RECORDS FOR THE EXERCISE below:

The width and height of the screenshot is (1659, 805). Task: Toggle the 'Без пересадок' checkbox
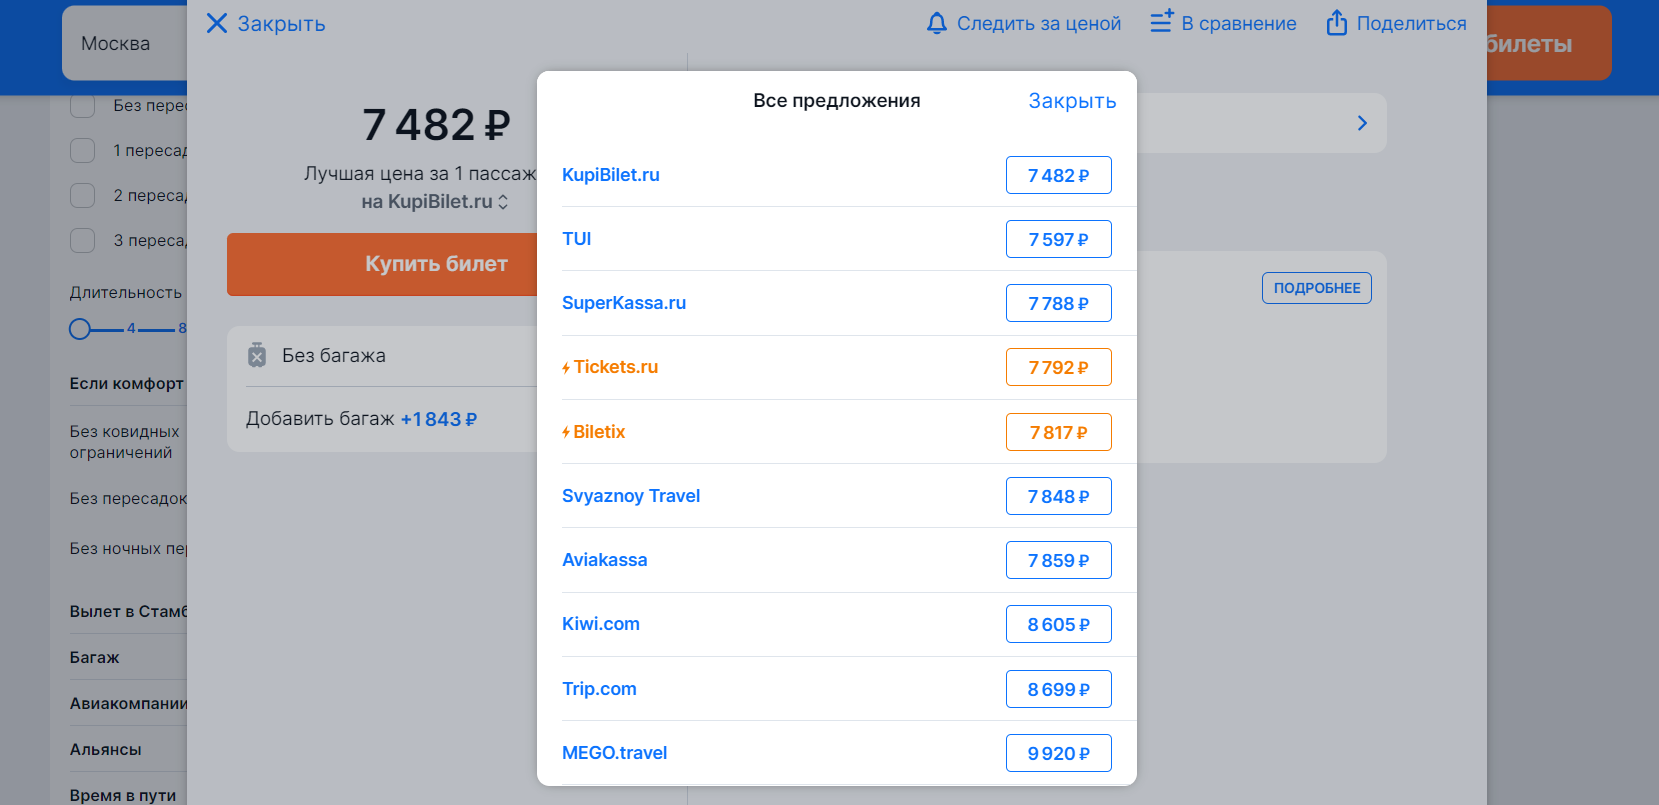83,105
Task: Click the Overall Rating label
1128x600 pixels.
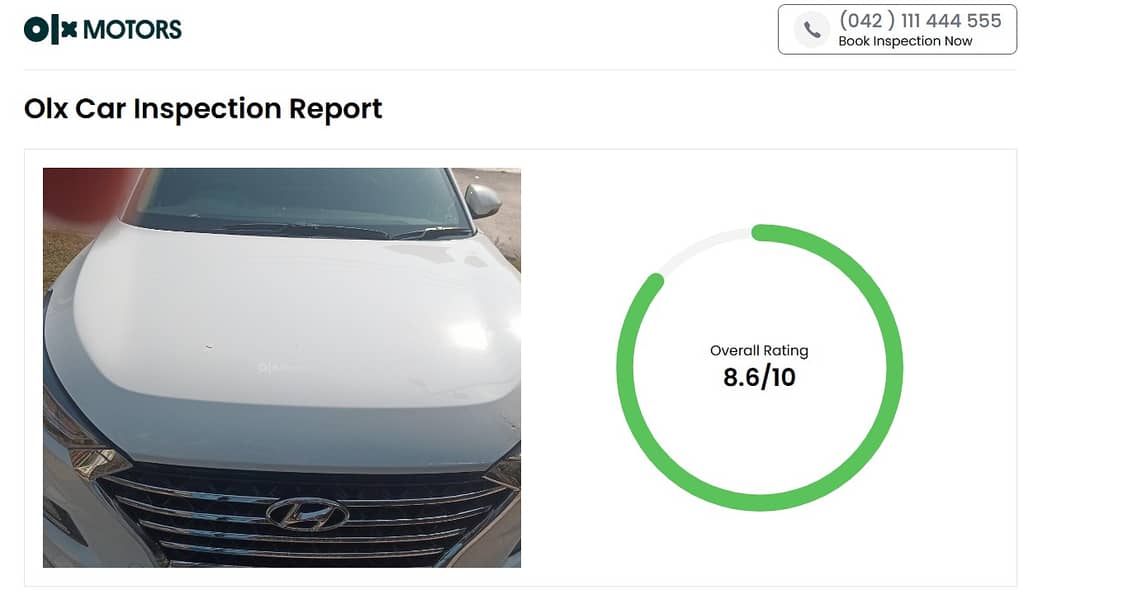Action: pyautogui.click(x=759, y=351)
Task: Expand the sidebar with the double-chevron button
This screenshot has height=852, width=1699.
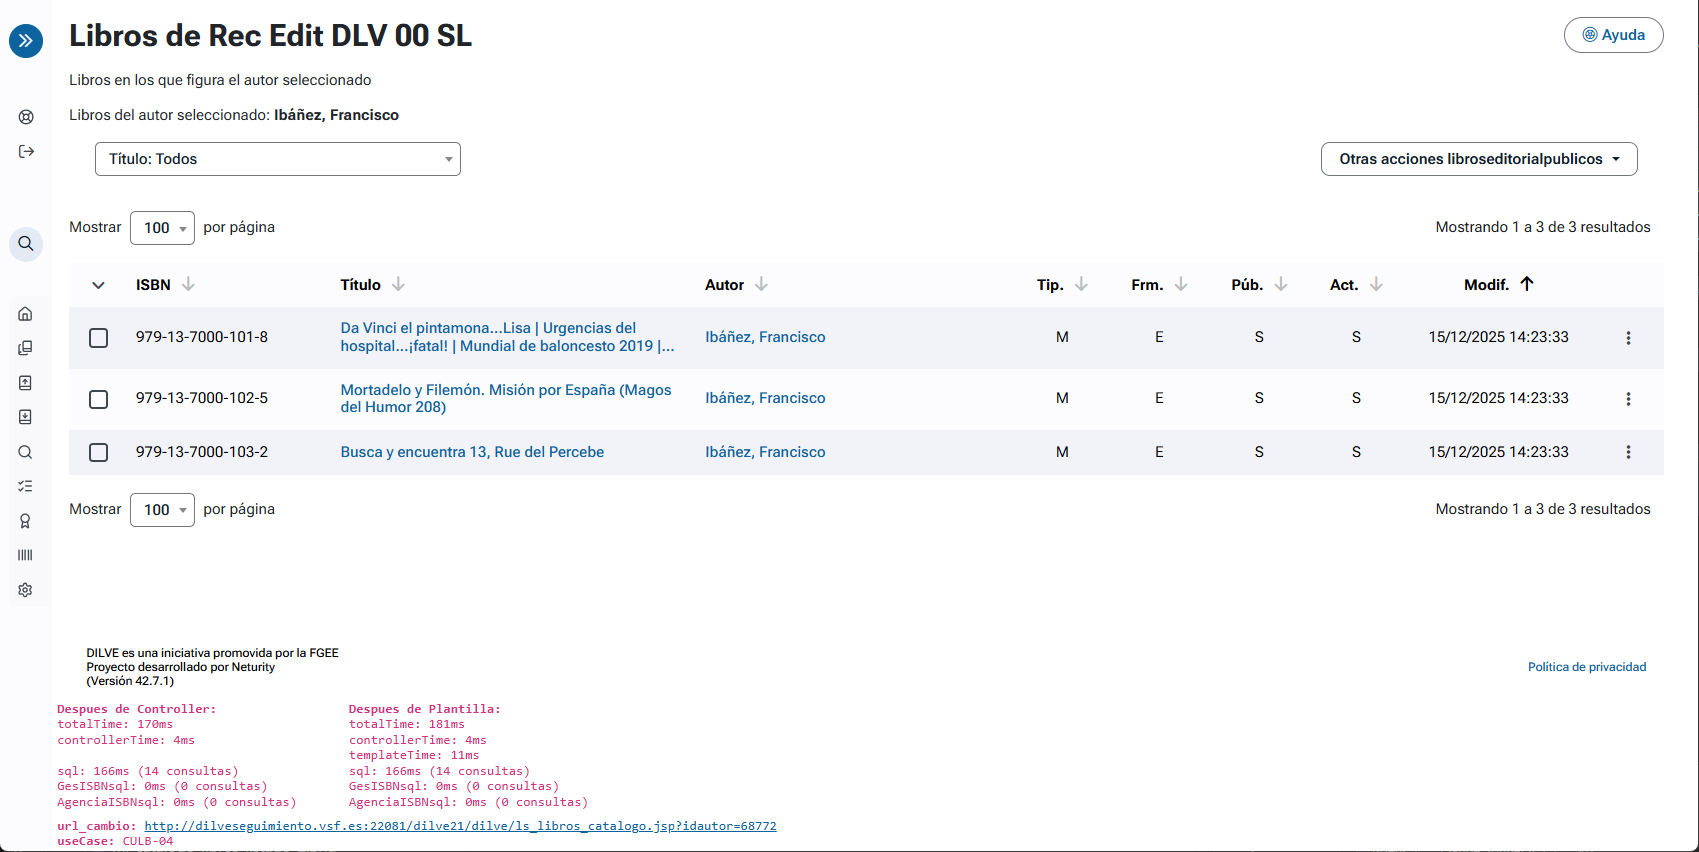Action: pyautogui.click(x=26, y=41)
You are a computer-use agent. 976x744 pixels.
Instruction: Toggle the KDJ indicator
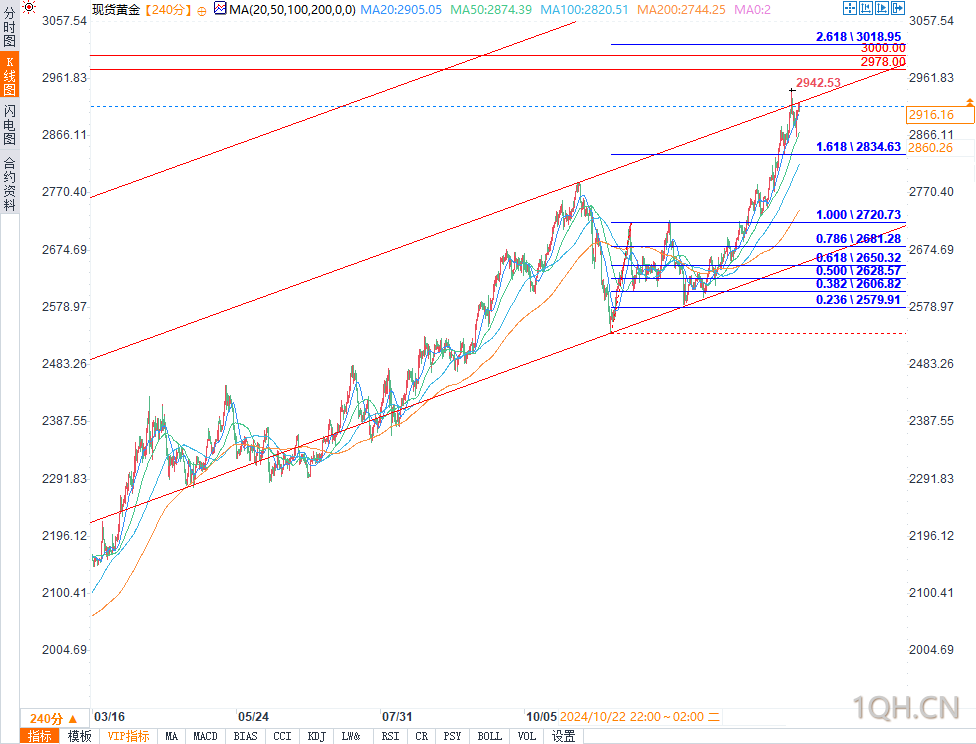coord(316,737)
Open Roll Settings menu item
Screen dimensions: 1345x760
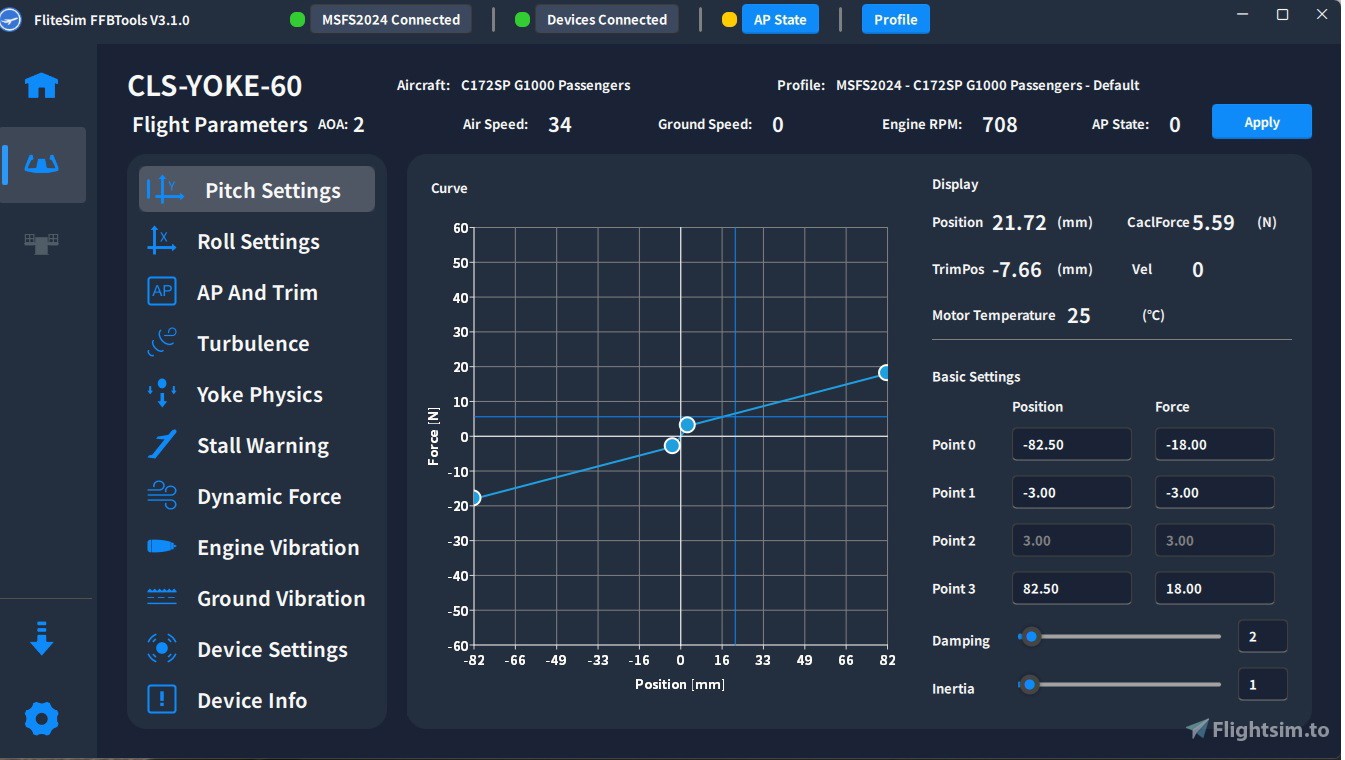tap(258, 241)
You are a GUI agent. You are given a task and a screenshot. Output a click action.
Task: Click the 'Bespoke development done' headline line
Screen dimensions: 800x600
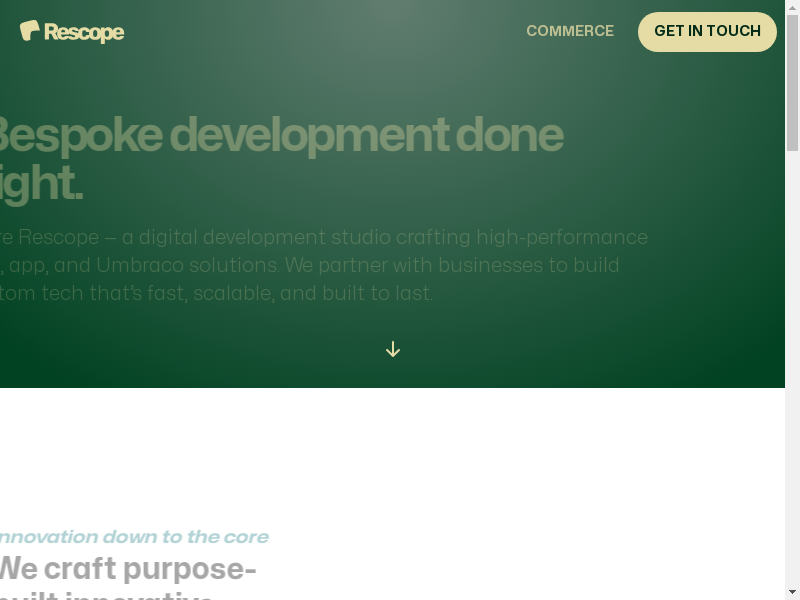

End of RECORDS FOR THE EXERCISE.

### WHAT YOU WILL DO:
Retype, word for word, the lines from the one with "Task: Click the 'Bespoke" through the last line of the entries above, and only those lines. Leave pictures out.

### RESPONSE TO THE TASK:
Task: Click the 'Bespoke development done' headline line
Screen dimensions: 800x600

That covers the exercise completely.